* [本文]:
銅像ハンターtaguttiの銅像ハンティング記

銅像好きがこじれてよじれて20年以上。日本中の銅像ハンティングは続きます…

東京 東大編 その1

 大学には、多くの銅像が鎮座しています。多くはその大学の教授たち。東京大学は、日本の最高峰だけあって多くの古い銅像が鎮座しています。本郷キャンパス(一部弥生キャンパス)と駒場キャンパスのものを紹介します。けっこう多くの像がいますが、実はこれだけではありません。校舎内の各研究室には無尽蔵に(?)銅像があると思われます。それが証拠に、東京駅丸の内口に隣接するKITTE内の“JPタワー学術文化総合ミュージアム インターメディアテク”には、先日訪問した際に数えただけでも10体以上の胸像(一部石膏像)が鎮座していました。インターメディアテク内は残念ながら撮影禁止なので撮れなかったのですが、展示されている標本などはわかりますが、胸像は撮影させてもらいたいものです。なお、ここは展示替えがあるので必ずしも同じ胸像に会えるとは限りません。

(テキストと項目位置のエントリ)
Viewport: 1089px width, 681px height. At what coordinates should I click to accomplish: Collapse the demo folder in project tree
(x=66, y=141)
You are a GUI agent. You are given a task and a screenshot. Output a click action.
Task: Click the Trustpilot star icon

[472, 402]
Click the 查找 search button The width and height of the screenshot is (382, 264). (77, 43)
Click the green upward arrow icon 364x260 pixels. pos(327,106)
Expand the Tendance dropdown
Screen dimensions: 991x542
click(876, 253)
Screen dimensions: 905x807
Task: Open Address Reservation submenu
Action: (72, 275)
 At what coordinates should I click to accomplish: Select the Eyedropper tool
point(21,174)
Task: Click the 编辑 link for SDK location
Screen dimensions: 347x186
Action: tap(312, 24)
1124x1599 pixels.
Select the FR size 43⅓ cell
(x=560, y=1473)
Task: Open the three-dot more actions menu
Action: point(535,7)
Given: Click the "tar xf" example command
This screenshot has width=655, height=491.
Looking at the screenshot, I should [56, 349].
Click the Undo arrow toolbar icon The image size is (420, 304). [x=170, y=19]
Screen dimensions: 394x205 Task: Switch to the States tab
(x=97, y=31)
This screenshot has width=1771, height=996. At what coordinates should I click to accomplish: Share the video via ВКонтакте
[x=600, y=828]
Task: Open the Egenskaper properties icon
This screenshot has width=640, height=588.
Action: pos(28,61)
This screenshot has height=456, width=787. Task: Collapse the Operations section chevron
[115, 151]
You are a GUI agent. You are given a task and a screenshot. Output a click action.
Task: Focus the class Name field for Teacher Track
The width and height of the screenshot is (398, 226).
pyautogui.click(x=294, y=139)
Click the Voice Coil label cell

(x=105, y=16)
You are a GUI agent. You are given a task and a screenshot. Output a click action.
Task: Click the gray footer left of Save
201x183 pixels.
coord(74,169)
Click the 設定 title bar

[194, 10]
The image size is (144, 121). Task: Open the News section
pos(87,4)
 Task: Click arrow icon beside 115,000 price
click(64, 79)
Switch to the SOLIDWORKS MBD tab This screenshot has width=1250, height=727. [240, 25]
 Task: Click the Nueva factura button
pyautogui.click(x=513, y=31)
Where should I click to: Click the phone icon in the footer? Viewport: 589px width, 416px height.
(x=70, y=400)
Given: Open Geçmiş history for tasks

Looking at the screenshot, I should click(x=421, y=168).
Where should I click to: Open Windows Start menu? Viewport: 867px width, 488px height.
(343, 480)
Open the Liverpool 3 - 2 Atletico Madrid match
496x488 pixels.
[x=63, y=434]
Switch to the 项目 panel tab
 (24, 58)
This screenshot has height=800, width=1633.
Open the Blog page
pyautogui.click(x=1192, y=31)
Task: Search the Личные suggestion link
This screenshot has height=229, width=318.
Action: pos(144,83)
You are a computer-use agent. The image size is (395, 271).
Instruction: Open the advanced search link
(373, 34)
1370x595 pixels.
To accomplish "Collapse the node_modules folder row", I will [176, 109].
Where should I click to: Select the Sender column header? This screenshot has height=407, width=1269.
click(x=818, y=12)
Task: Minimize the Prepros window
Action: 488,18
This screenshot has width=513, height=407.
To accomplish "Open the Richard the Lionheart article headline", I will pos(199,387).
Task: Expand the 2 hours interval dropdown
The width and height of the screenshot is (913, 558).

* [課題 A]: リストのうち、「At what coordinates should I click to accomplish: Select」を含む行から始まり「Click the Undo」を含む行で終わる部分(両端の行も含む)を、「Eyedropper」を「Color Picker」に置き換えて、他は一切変えずに書き直すこと。
* [課題 B]: 東京大学の銅像を紹介する本文について、最後の文に続く部分を書き進めること。
本文とリストは互いに関係がない。

* [出力結果 A]:
 At what coordinates should I click to accomplish: Select the Color Picker tool
point(21,174)
Task: Click the 编辑 link for SDK location
Screen dimensions: 347x186
Action: tap(312, 24)
1124x1599 pixels.
Select the FR size 43⅓ cell
(x=560, y=1473)
Task: Open the three-dot more actions menu
Action: point(535,7)
Given: Click the "tar xf" example command
This screenshot has width=655, height=491.
Looking at the screenshot, I should [56, 349].
Click the Undo arrow toolbar icon The image size is (420, 304). [x=170, y=19]

* [出力結果 B]:
  

古市公威(1854<嘉永7>年~1934<昭和9>年)

 工学博士。フランスへ留学し工学士、理学士の学位を受領、帰国後内務省土木局と帝国大学講師を兼任、帝国大学工科大学の初代学長に就任した。内務省では初代土木技監として土木行政を仕切り、「近代土木界の最高権威」と称された。また鉄道行政にも携わり、東京地下鉄道(現東京メトロ)の初代社長にも迎えられた。

 司馬遼太郎は『この国のかたち』の中で、古市をかなり評価している。フランスの留学時代にあまりに勉強していることに呆れた下宿の女主人から「公威、身体を壊しますよ」と忠告されると、「私が一日休むと、日本が一日遅れるのです」と言ったという。こんなエピソードが載っている。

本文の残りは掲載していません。